100m(mytgmy)
五十八面体(mytg)
トガシの顔を思い浮かべたり、大切に思ったり、怪我をしていないか、今日は無事に帰ってくるかなどと心配したり、用事がなくてもキスをしてみたり、すれ違いざまに抱きしめてみたり、明るいうちにセックスをしてみたりする。会えない時は電話をしたり、しなかったりする。小宮はトガシを美しいと思う。それは肉体、顔の成り立ち、指の長さ、背骨、さまざま。小宮はトガシを愛おしいと思う。それは精神性の高さ、驚きの低さ、くしゃくしゃに丸めたティッシュのような顔で泣く顔、さまざま。

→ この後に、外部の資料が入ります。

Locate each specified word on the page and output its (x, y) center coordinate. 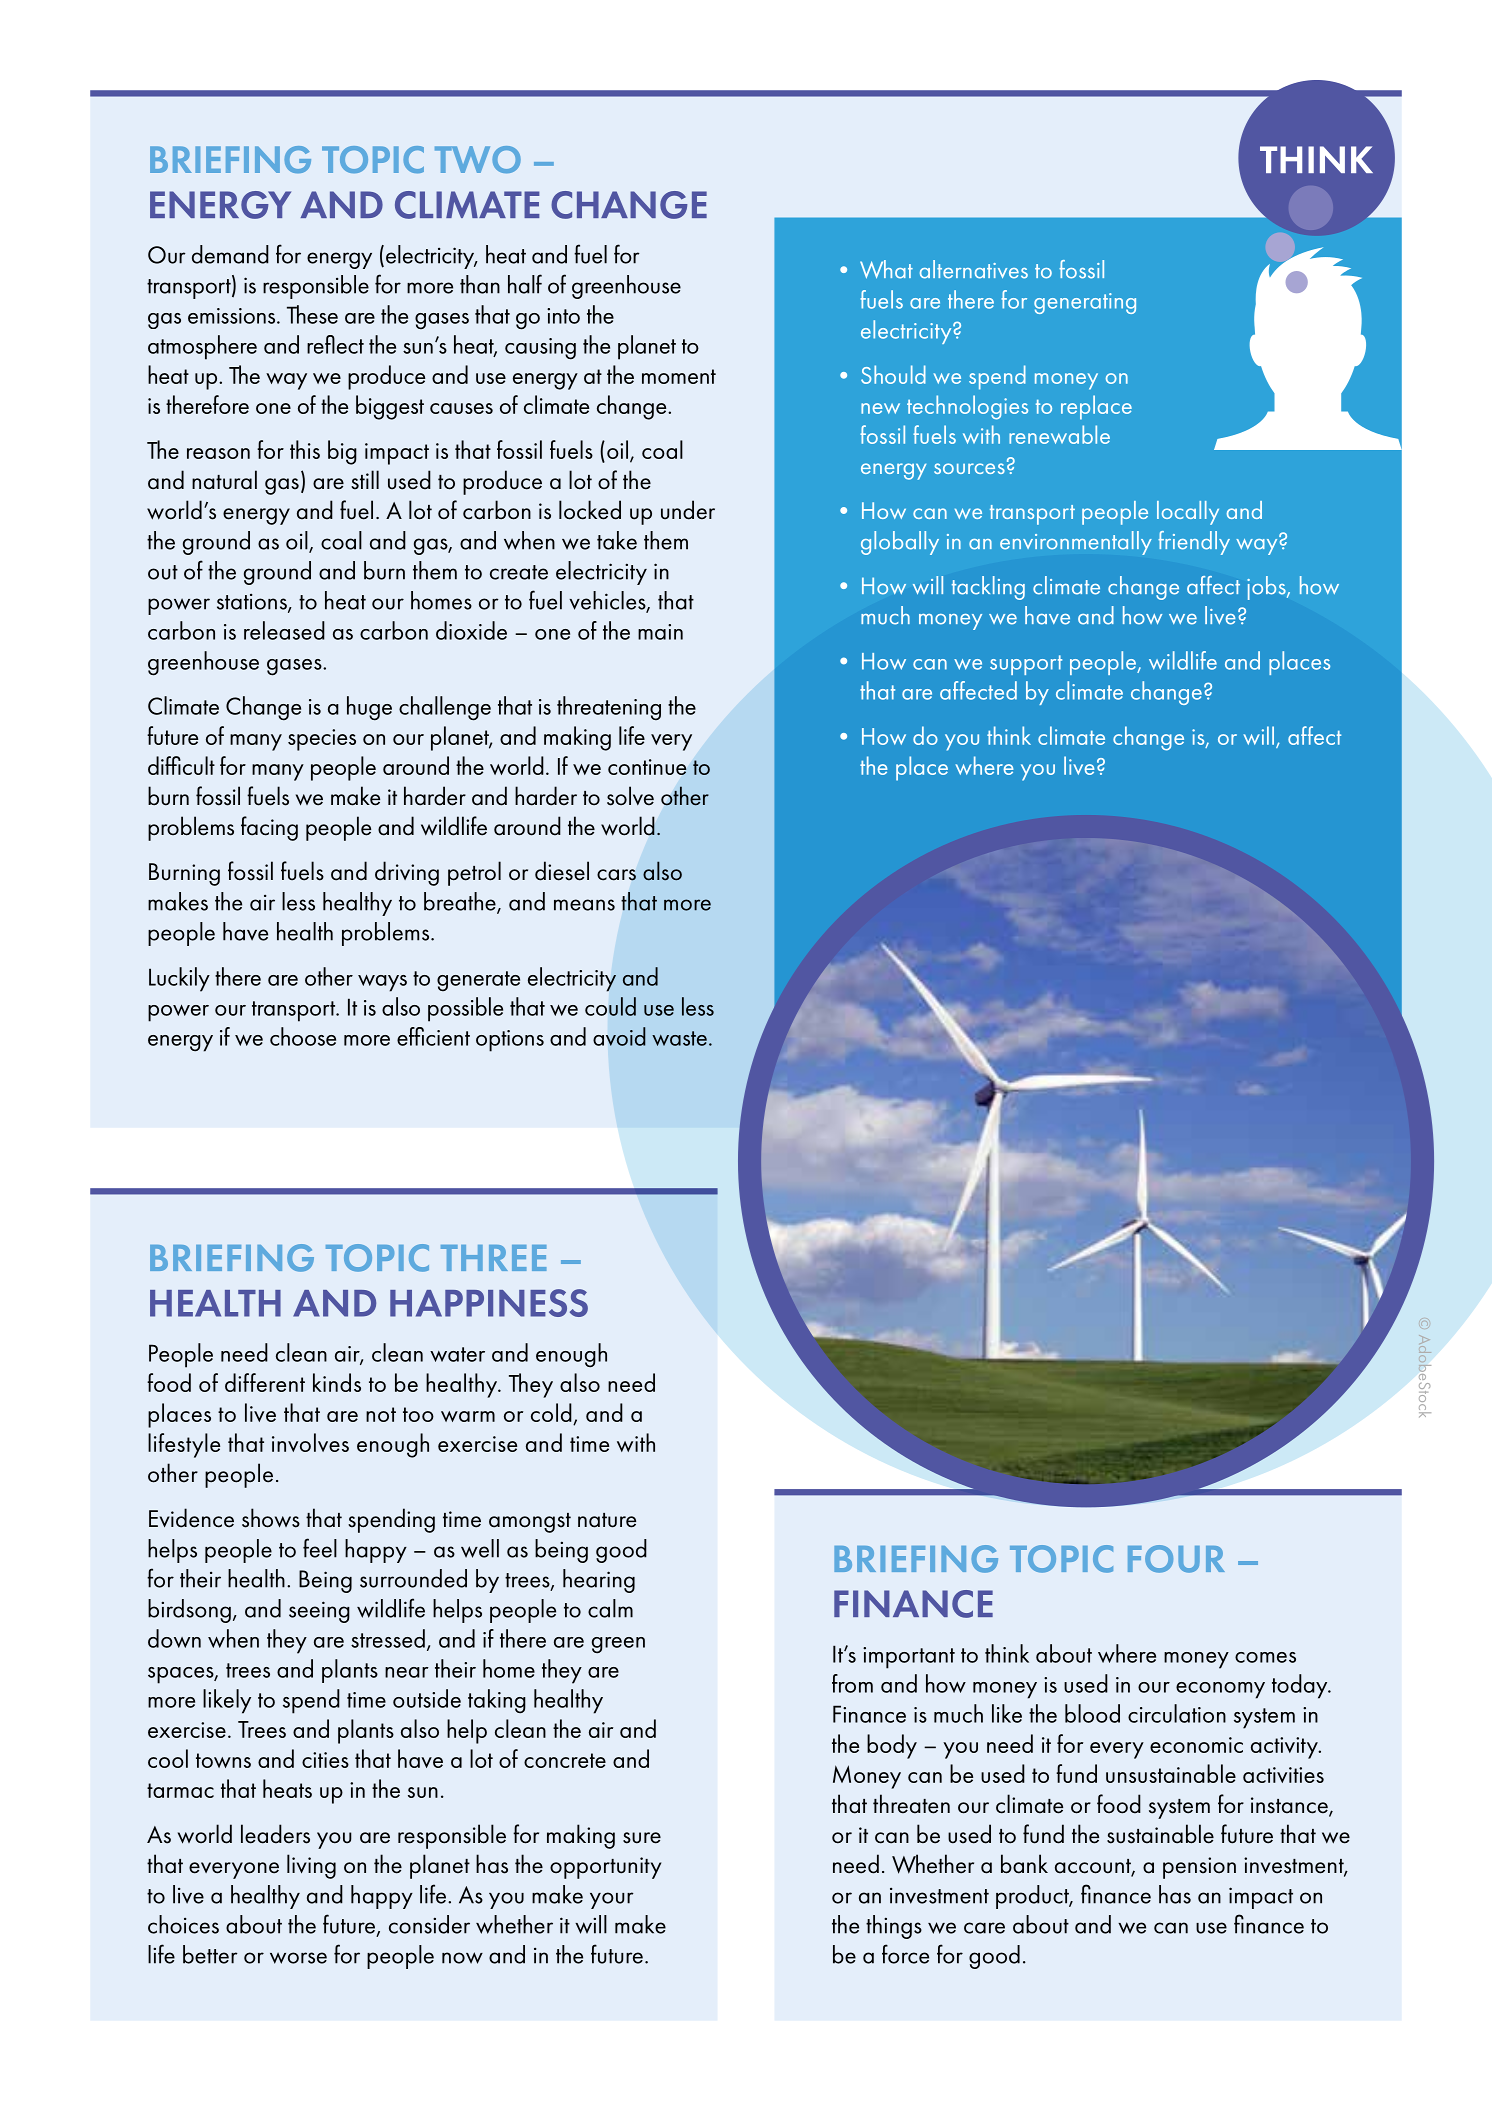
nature (607, 1520)
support (1026, 665)
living (311, 1866)
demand (230, 254)
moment (679, 376)
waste (679, 1038)
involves (310, 1442)
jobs (1267, 588)
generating (1085, 303)
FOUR (1176, 1559)
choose (303, 1036)
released (284, 630)
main (660, 632)
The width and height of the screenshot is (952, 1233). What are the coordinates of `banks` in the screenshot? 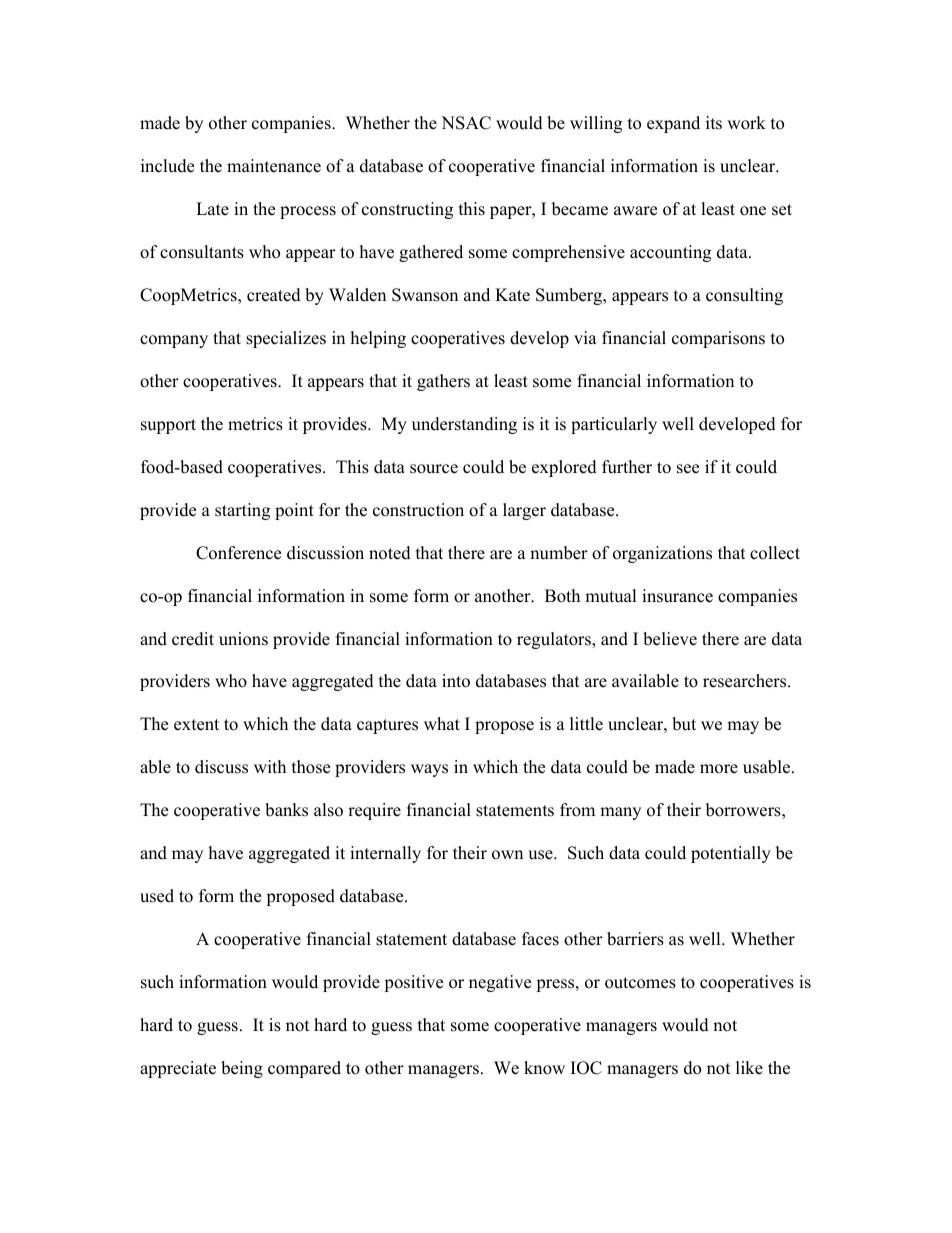 It's located at (286, 810).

トガシの周りには必ずあらゆる虫がくっついている。お邪魔虫というやつである。虫は逃げ足が早く、小宮が捕まえようとする時にはもういない。そして小宮が見ていない隙にまたくっつき、トガシにちょっかいをかけている。ちょっかいにも段階があり、憧れています。ならばまだ良し、好きです。もギリギリまだ良し、小宮のそのときの気分次第ではあるが大体は良し。どさくさに紛れて触ろうとするのは悪し、食事に誘うのは尚悪し。虫の分際でである。しかしトガシは決してそれを追い払ったりせず、なんなら共生しようという態度を見せる。虫に慈悲をかける。それが小宮にはわからない。なにせ虫である。小宮だって無駄な殺生はしたくない。いちおう人の心があり、道徳心もある。しかしやはり邪魔である。なぜならトガシは小宮にとって最愛である。小宮はいろんな人を満遍なく愛せない。トガシひとりだけを深く愛すことに意義があると思う。そしてかなり嫉妬深いことを自覚している。小宮がトガシを愛する時、トガシにも小宮を愛して欲しい。そこにはただ二人の愛だけがあれば良い。虫一匹でも入ってこようものなら、興は冷め、愛の言葉は出てこず、ただ眠くなり、いいだけ寝て、朝ぼんやりと目が覚めるだけである。だからこそ虫に慈悲をかけることはできない。小宮はそう思うのである。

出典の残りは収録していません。